Members of the state legislature are looking to regulate Delta-8, a cannabinoid which can induce similar effects to other cannabinoids which are closely regulated. Legislators say there are significant health risks due to the lack of required health and safety disclosures during the sale of Delta-8. Spotlight PA has more .
A study by the State Independent Fiscal Office finds that despite being among the highest in the nation, Pennsylvania ’s gasoline tax does not keep pace with road maintenance costs because the tax ’s rate is tied to the 2018 average wholesale price of gas. Read the report here .
Some Philadelphia Water Department customers who are receiving bills in the thousands of dollars should blame their new smart meters, the agency says.
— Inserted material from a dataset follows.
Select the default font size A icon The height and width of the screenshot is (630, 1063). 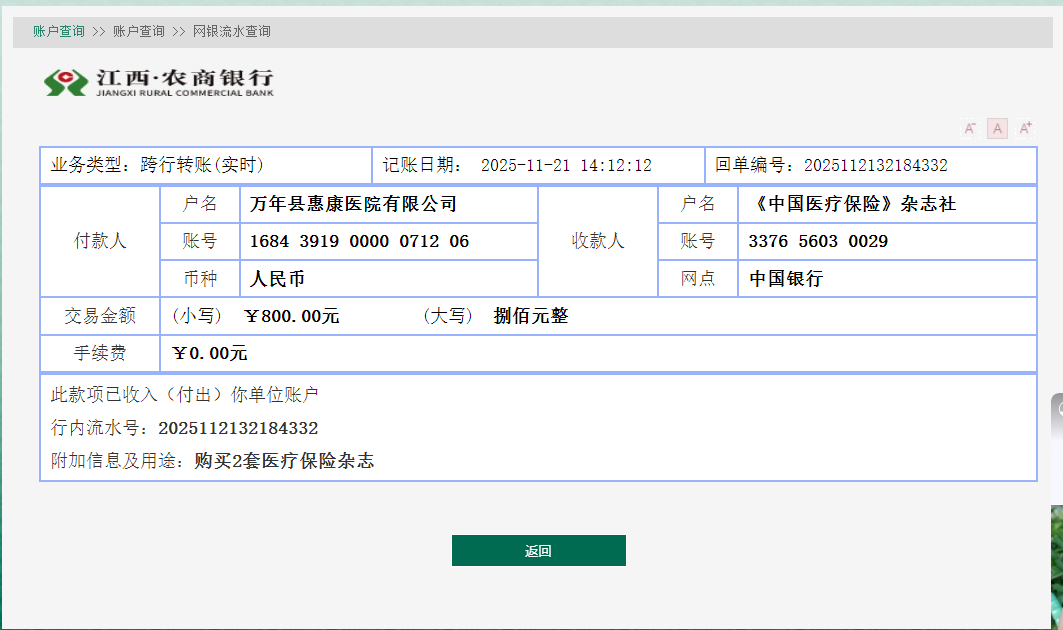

The large bills are a result of undercounts as the meters were installed. BillyPenn has more .
Philadelphia District Attorney Larry Krasner said his office was moving to revoke bail from Joshua Macias, founder of Vets for Trump, who was arrested outside the Pennsylvania Convention Center last August with handguns, a rifle, and ammunition, after it was revealed that he attended a meeting with Proud Boy leader Enrique Tarrio the day before January 6. Read more from The Inquirer.
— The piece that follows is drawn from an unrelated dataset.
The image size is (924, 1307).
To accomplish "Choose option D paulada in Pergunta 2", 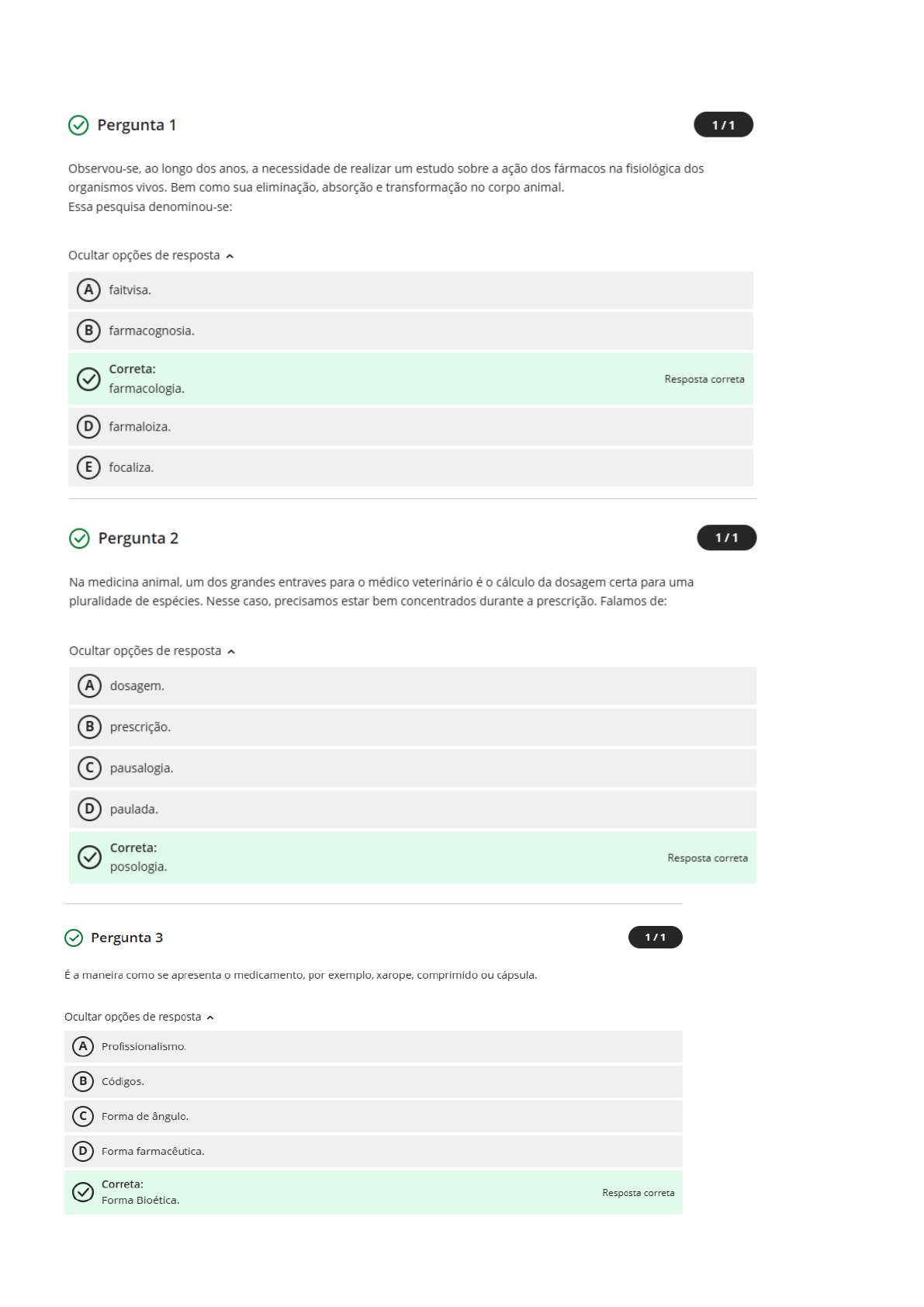I will [413, 810].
Eileen Kelly announced that she would not run reelection as chair of the Allegheny County Democratic Committee, a position she has held for four years. With the seat now open, committee members quickly endorsed Sam Hans-Greco, a Pittsburgh ward committee leader. The Tribune-Review has more .
After Mayor Ed Gainey released the preliminaries of his plan to counter gun violence, entitled the “Plan for Peace, ” some community advocates are asking for more details on how the plan will operate, and what it will target. Read more from the Post-Gazette and Tribune-Review .
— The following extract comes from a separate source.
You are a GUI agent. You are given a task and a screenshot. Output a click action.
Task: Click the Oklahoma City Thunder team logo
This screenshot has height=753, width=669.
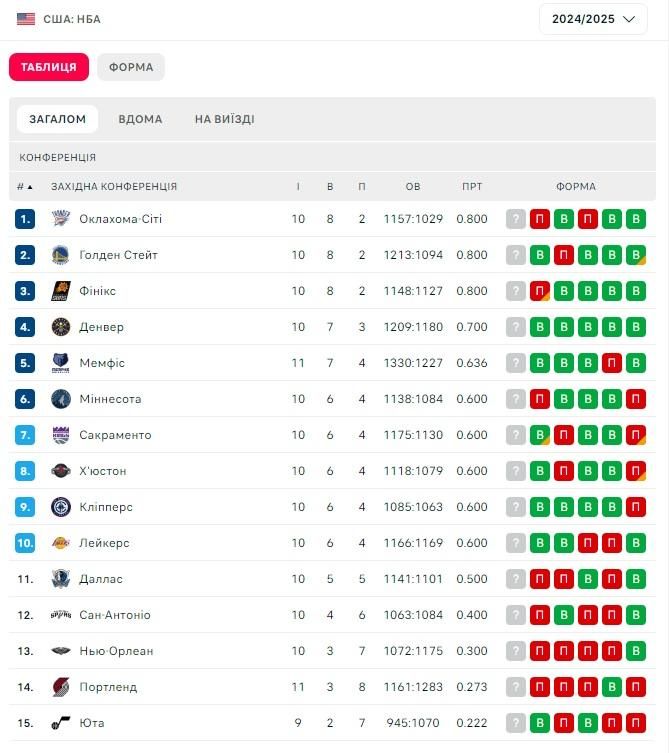(x=60, y=219)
On Wednesday, the Democratic-controlled House passed a broad set of gun-control measures, largely along party lines, making it a nonstarter in the evenly split Senate. The bill, called the Protecting Our Kids Act, would raise the age for purchasing semi-automatic rifles and shotguns to 21 from 18. On Thursday, after nearly a year of investigation and more than 1,000 interviews, the House Jan. 6, 2021 committee held its first prime-time public hearing on the 2021 attack on the U.S. Capitol and the events leading up to it. Meanwhile, U.S. consumer inflation hit 8.6% in May – its highest level in more than four decades, as surging energy and food costs pushed prices higher, with little indication of when the upward trend could ease.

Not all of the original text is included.